Risks of rising renminbi
Updated: 2013-05-09 08:07
The renminbi's daily reference rate on Wednesday rose to a record 6.1980 per US dollar, but the recent strong appreciation momentum will not be sustained, since it will encourage more speculative capital inflows.
The currency has already risen by more than 1.4 percent against the dollar since the start of this year, with 1.1 percent gained since April.
However, there have been increasing signs of speculative capital inflows to cash in on the currency's appreciation, thanks to the monetary easing implemented by some developed economies.
Since last year, major economies, such as Japan and the United States, have maintained an easy monetary stance to boost their economy.

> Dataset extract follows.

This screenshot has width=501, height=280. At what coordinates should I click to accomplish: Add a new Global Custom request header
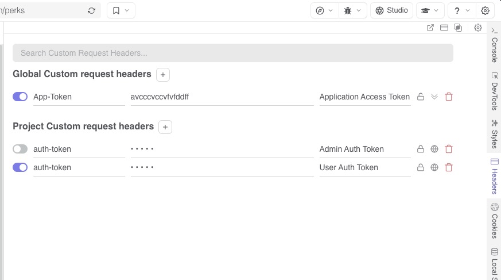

European economies, meanwhile, have kept their interest rates low as they grapple with the ongoing sovereign debt crisis.
This easy monetary stance has driven global capital into the emerging markets, including China.
China's new foreign exchange purchase reached 1.2 trillion yuan ($193.6 billion) in the first quarter, a historical high and in stark contrast to the 500 billion yuan for the whole of 2012. The explosive growth of new foreign exchange purchase, an important gauge of cross-border flows, cannot be explained away by normal trade and investment factors. It suggests significant amounts of speculative capital are flowing into the country to profit from the renminbi's appreciation.
The country's unexpected strong growth in exports in April also increases suspicion that abnormal capital inflows may be going on in the guise of trade transactions. Export growth was 14.7 percent year-on-year in April, up from 10 percent in March. This was much higher than market expectations.
The State Administration of Foreign Exchange introduced new rules on Monday to tighten the scrutiny of foreign exchange positions of trade dealers and banks in a bid to thwart the entry of hot money. It shows speculative capital inflows are too serious to be ignored.
A rising renminbi is not conducive to controlling capital inflows, instead it will only attract more speculative money.
Moreover, China registered lower-than-expected 7.7 percent year-on-year GDP growth in the first quarter, which means that the economy may not be able to afford such fast appreciation.
Meanwhile, the US dollar has been stronger recently, which should be reflected in the renminbi's exchange rate.
The authorities should not ignore the potential dangers arising from large-scale capital inflows.